The book, which features Mr Ndibe’s meditative essay on the laureate as a major aesthete, ethical figure and human rights crusader, also contains the transcript of Ndibe’s lengthy, detailed, if far from exhaustive, interview with Mr Soyinka. Mr Ndibe’s introductory essay is finely tuned. It illuminates various aspects of Mr Soyinka’s expansive creative output and moral advocacy, with a focus on the laureate’s stature as a national, continental and global champion of human rights.

The interview section contains in-depth questions on Soyinka’s personal life, literary subjects and controversies, and his many imprints on Nigerian, African and world politics.

Indeed, the book is a mini-encyclopedia on Mr Soyinka’s turbulent and sometimes controversial but highly engaging academic, social and political life.

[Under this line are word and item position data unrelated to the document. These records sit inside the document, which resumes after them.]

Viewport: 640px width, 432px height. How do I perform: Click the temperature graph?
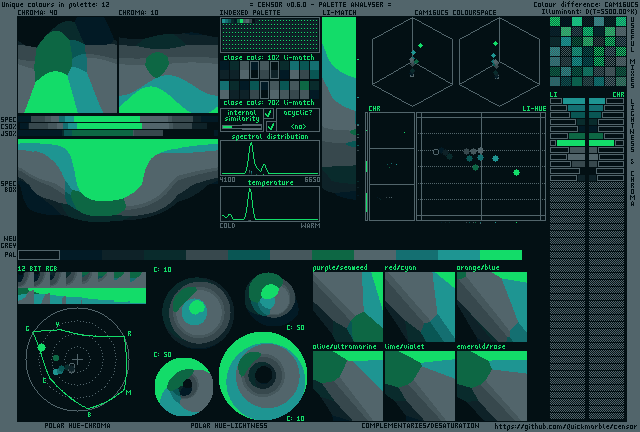[270, 204]
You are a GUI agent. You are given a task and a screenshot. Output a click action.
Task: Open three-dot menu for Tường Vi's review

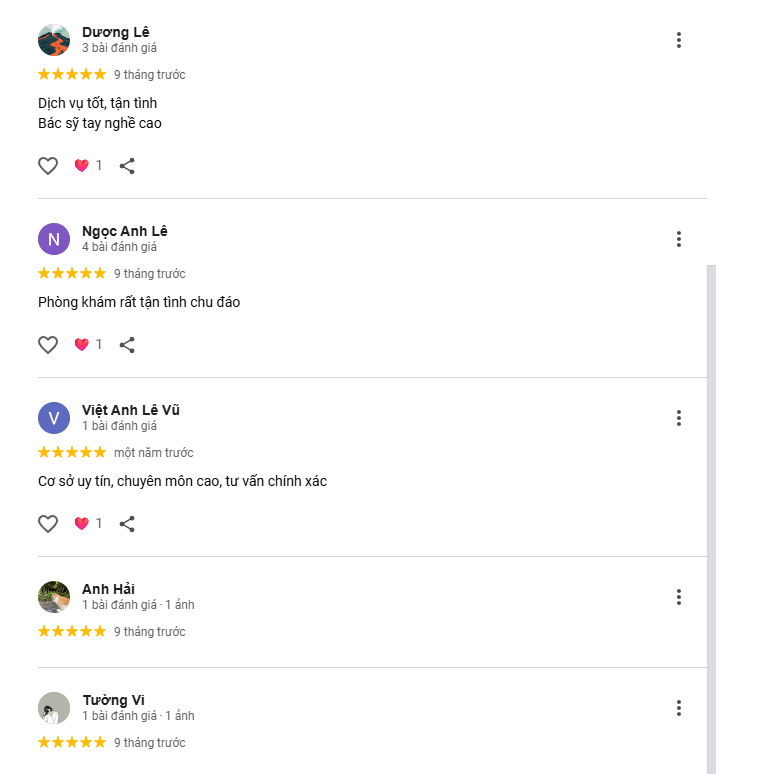point(678,708)
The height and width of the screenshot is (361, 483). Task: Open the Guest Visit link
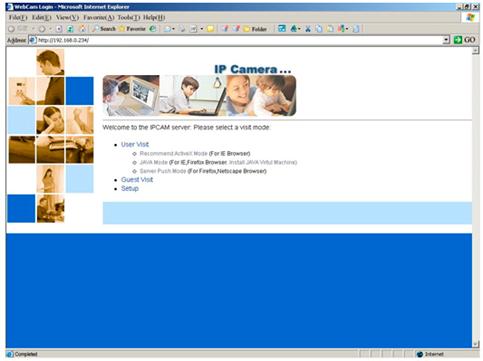[137, 180]
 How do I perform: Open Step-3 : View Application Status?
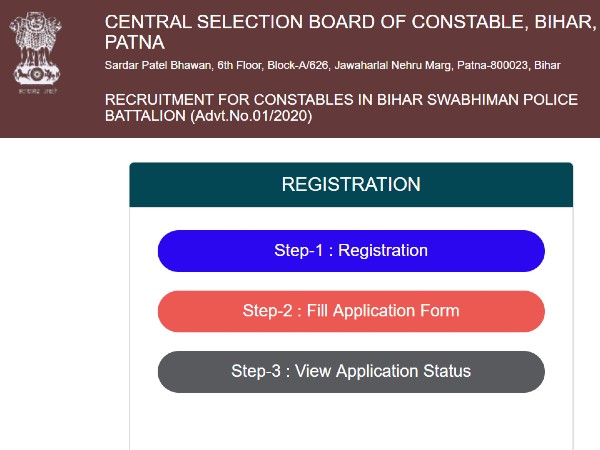click(351, 371)
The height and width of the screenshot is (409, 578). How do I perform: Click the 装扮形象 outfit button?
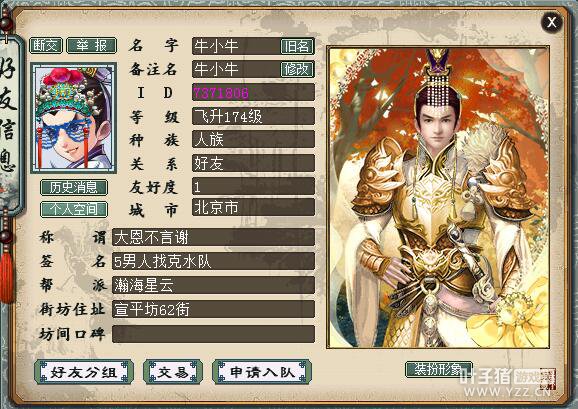pos(438,369)
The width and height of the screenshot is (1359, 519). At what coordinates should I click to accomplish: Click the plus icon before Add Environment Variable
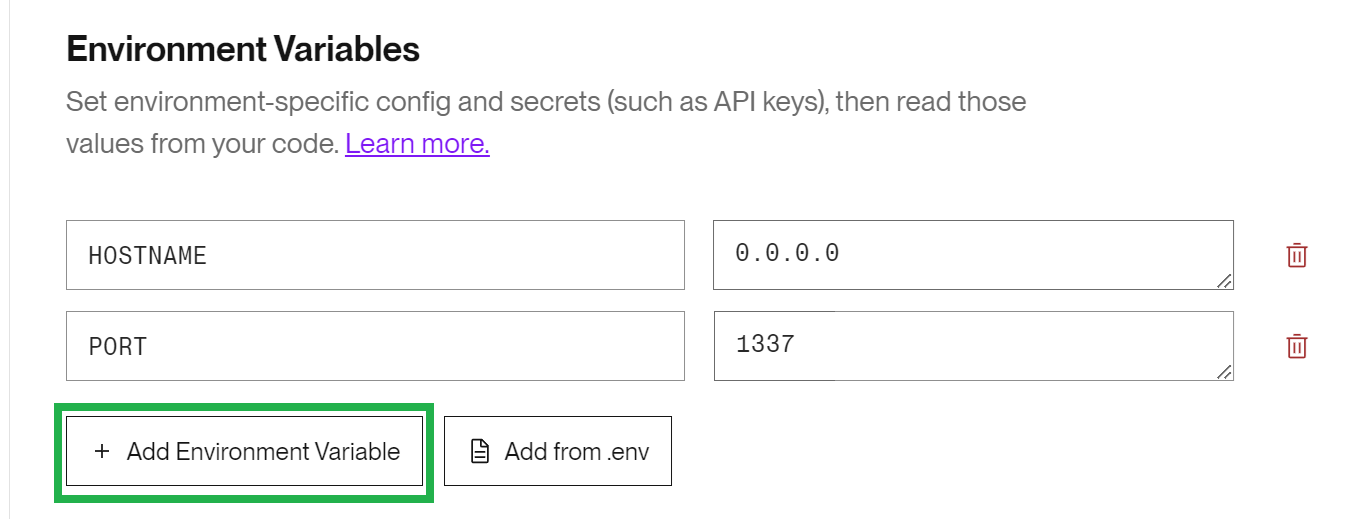[101, 451]
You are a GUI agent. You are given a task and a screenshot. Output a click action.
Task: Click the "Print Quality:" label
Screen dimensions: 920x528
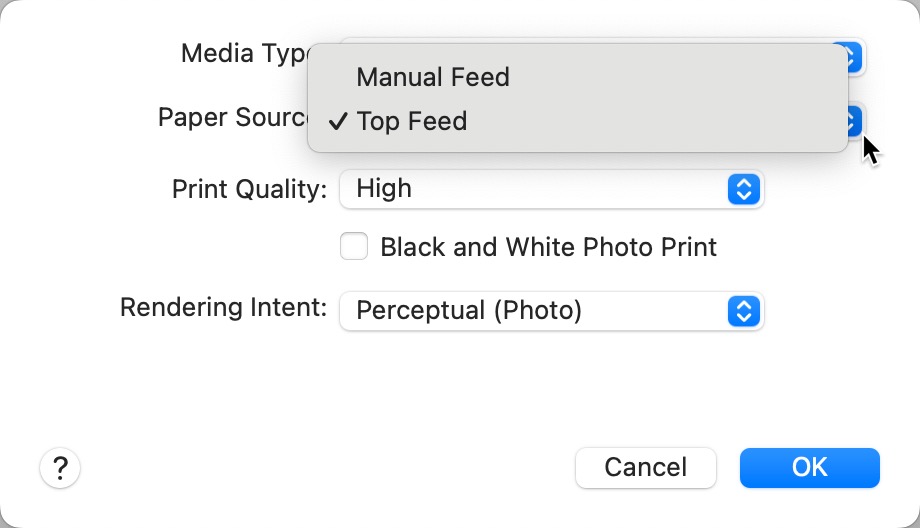tap(249, 189)
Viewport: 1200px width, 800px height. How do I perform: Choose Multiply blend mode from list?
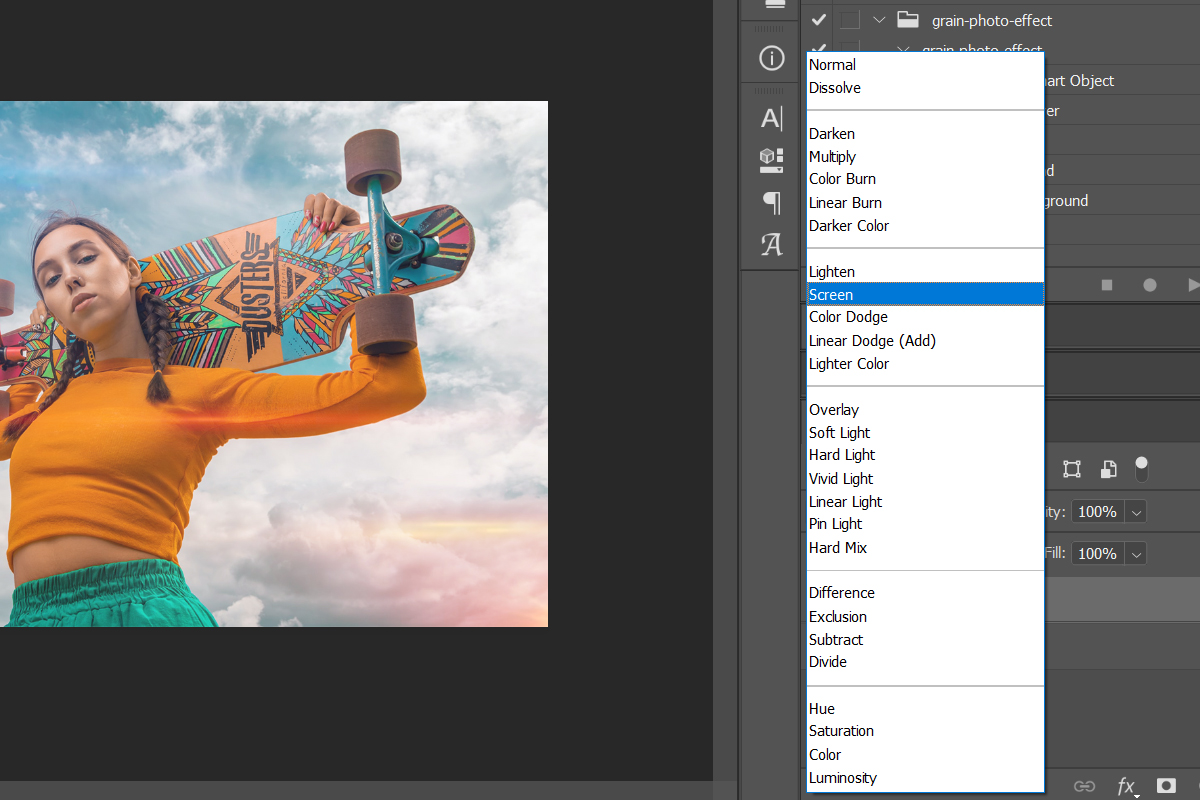pyautogui.click(x=833, y=157)
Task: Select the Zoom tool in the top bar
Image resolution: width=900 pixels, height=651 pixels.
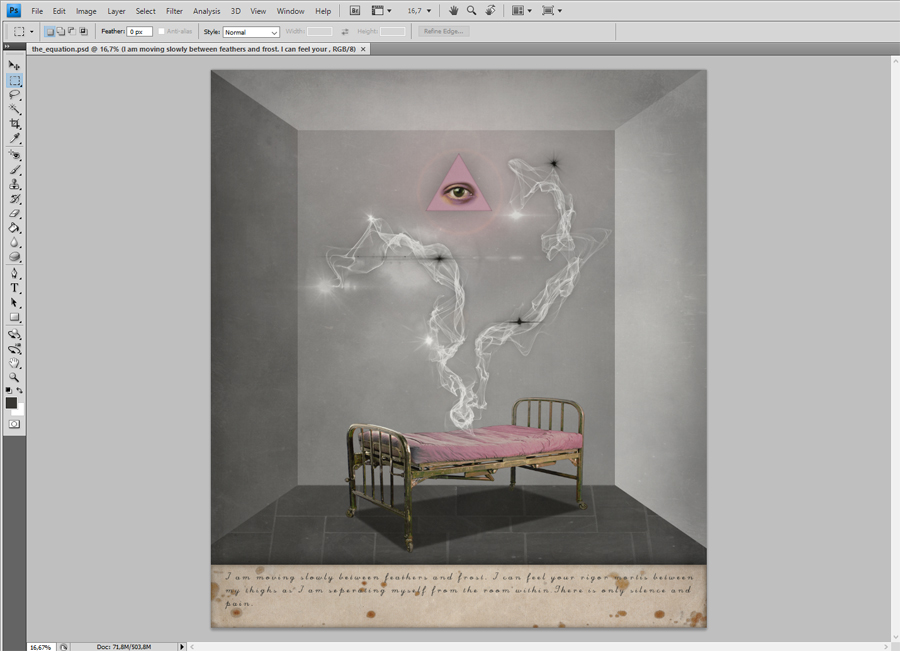Action: click(x=471, y=11)
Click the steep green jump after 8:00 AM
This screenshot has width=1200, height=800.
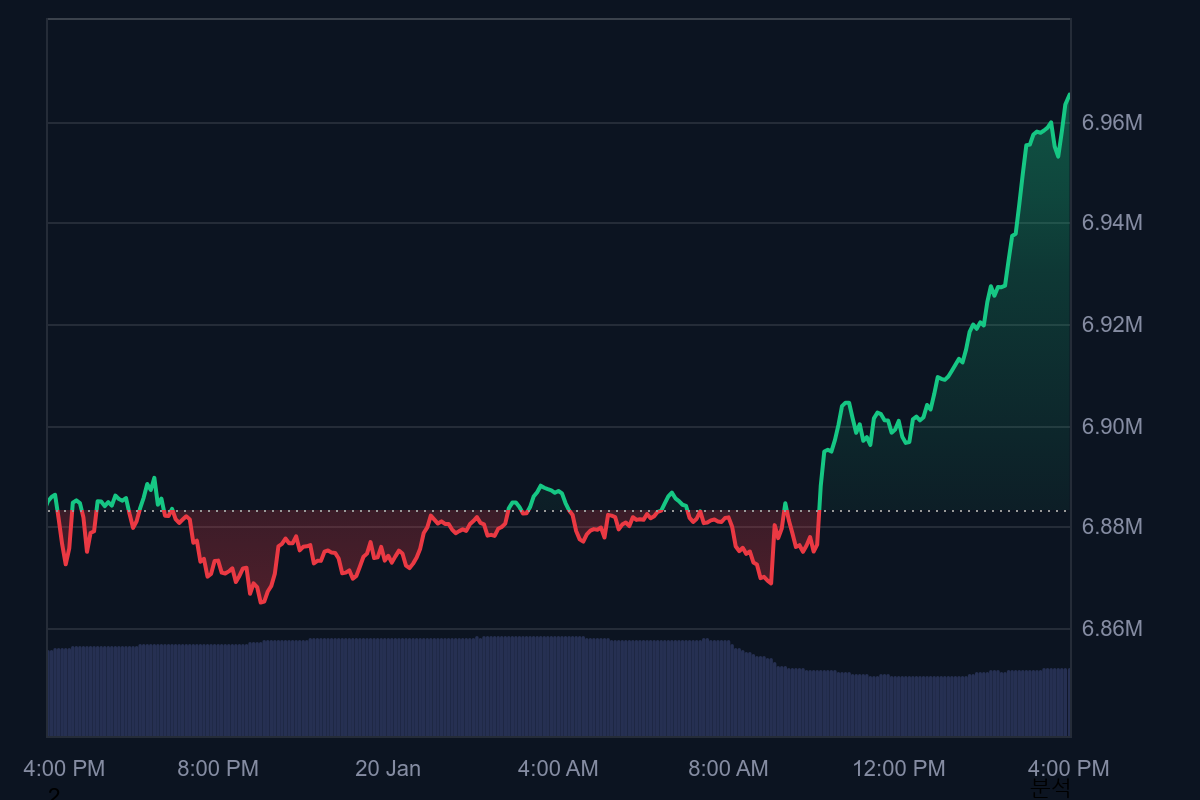821,480
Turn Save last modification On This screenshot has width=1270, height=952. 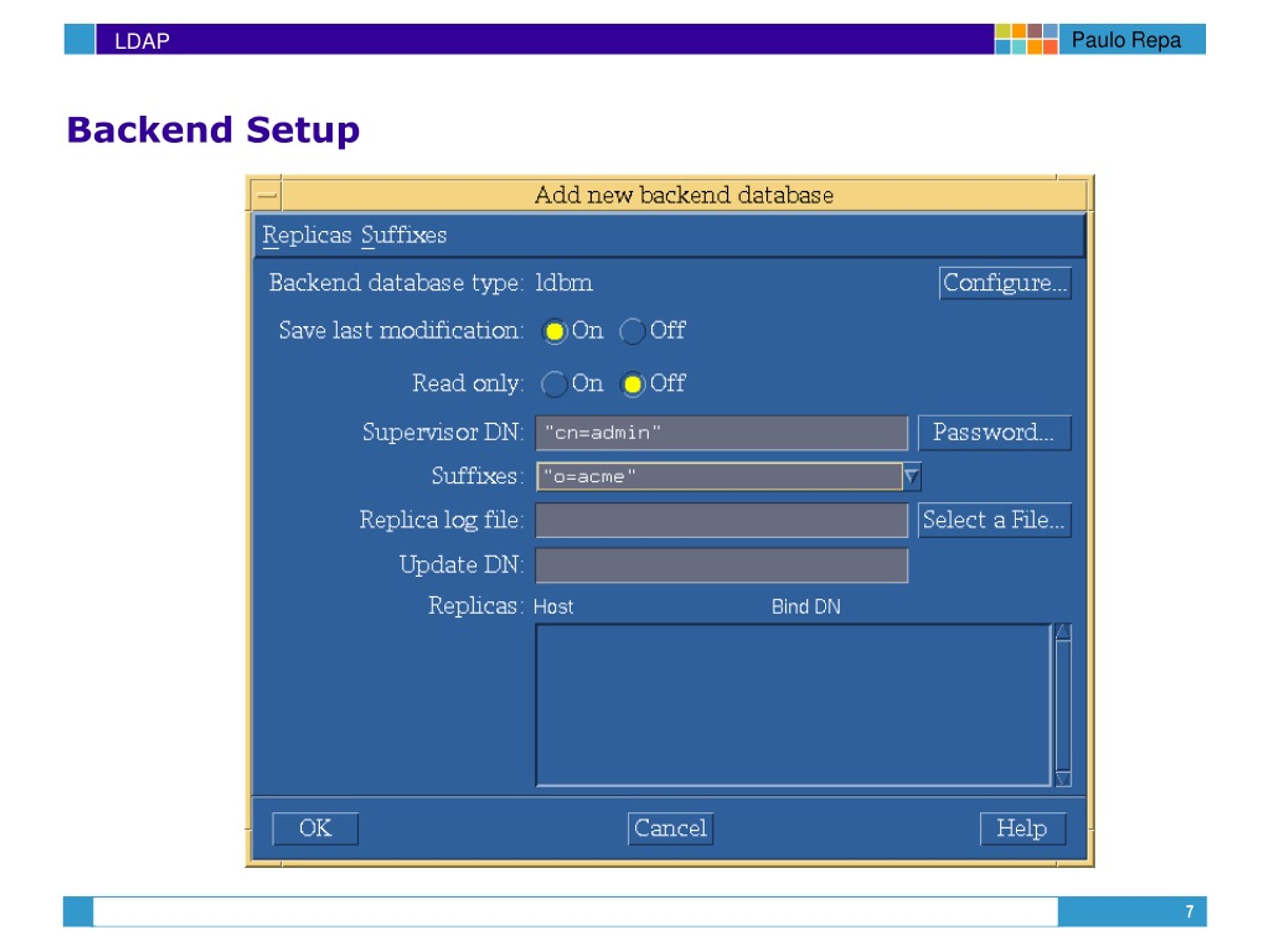point(554,331)
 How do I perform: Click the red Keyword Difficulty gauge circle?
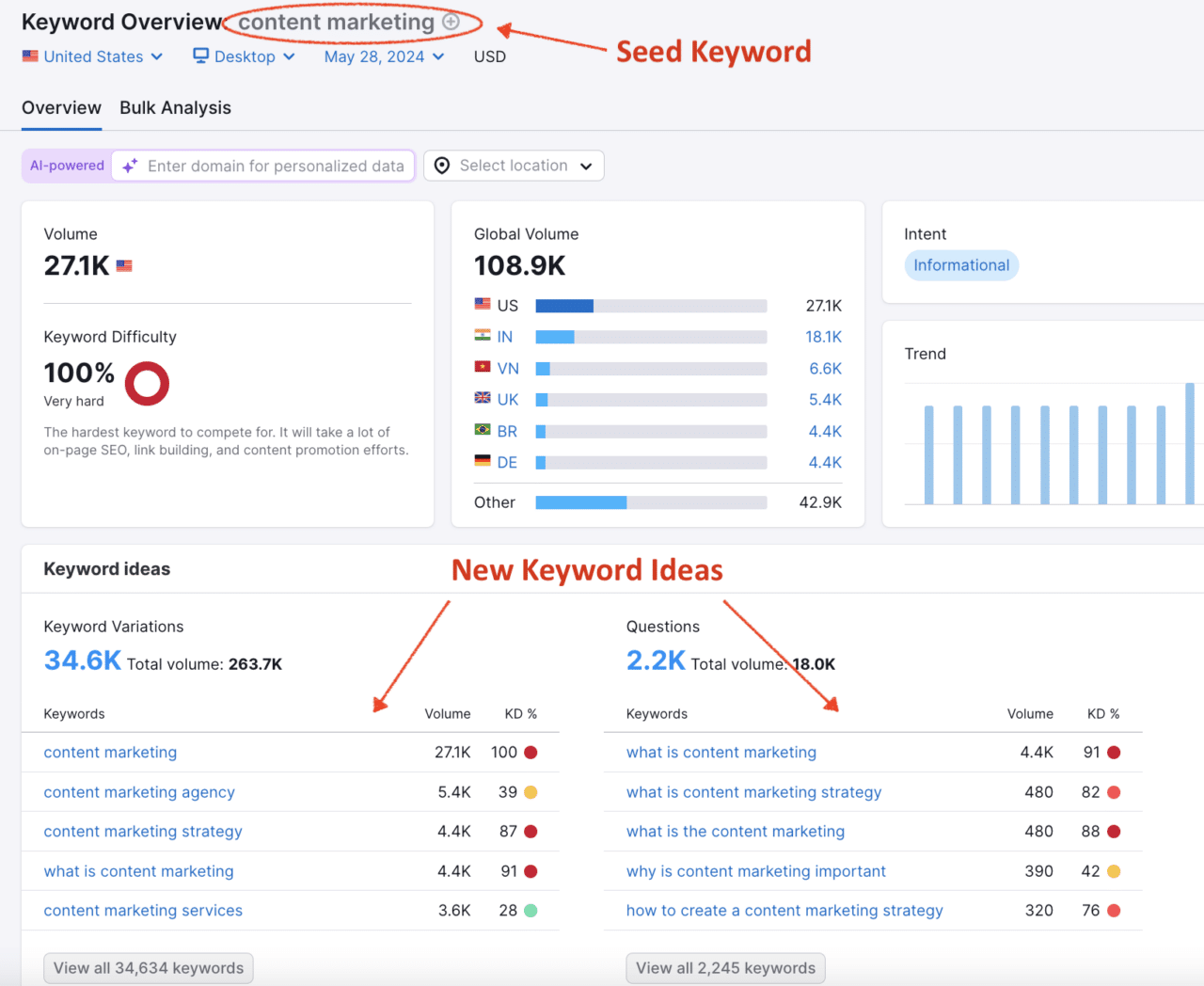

Mr Soyinka has under his belt some six decades of activism, including edgy acts of opposition to abusers of power. He was prosecuted for an audacious raid on a radio station in Ibadan, where he compelled broadcasters at gunpoint to remove a scheduled broadcast by the Western Region’s premier and to play his own message of resistance instead. The trial ended in acquittal, the judge allowing the daring writer to walk free on a technicality. Mr Soyinka was less lucky when he made bold moves to oppose the Nigerian civil war. His actions led to his detention by General Yakubu Gowon’s regime for more than twenty months. Mr Soyinka spent a large chunk of that detention in solitary confinement.

That harsh price did not seem to deter Mr Soyinka. He remained relentless in criticizing Nigeria’s political leaders for damaging the hopes for a better Nigeria through their unbridled corruption and massive looting of the treasury. He once described himself as a member of a “wasted generation” that had failed to realize the dreams of independence.

Despite his profile as a versatile writer and activist, Mr Soyinka is still viewed with suspicion by some Nigerians. In fact, especially among some younger Nigerians, opinion remains divided as to whether Wole Soyinka is one of the greatest Nigerians or merely a snobbish opportunist.

In this slim but richly informative book, Mr Ndibe, a novelist and one of Nigeria’s most prolific social commentators, is unmistakable in his assessment. He makes the case, convincingly in my view, that the Nobel laureate deserves admiration not just for the broad scope of his literary writing but also for being a consistent foe of injustice in Nigeria and other parts of the world.

Mr Ndibe does not offer up Soyinka as a candidate for sainthood, but he boldly proclaims the laureate as a man whose art and acts have inspired him. The title of Mr Ndibe’s book itself is informed by a statement in Soyinka’s prison memoir, The Man Died: “The man dies in all who keep silent in the face of tyranny.”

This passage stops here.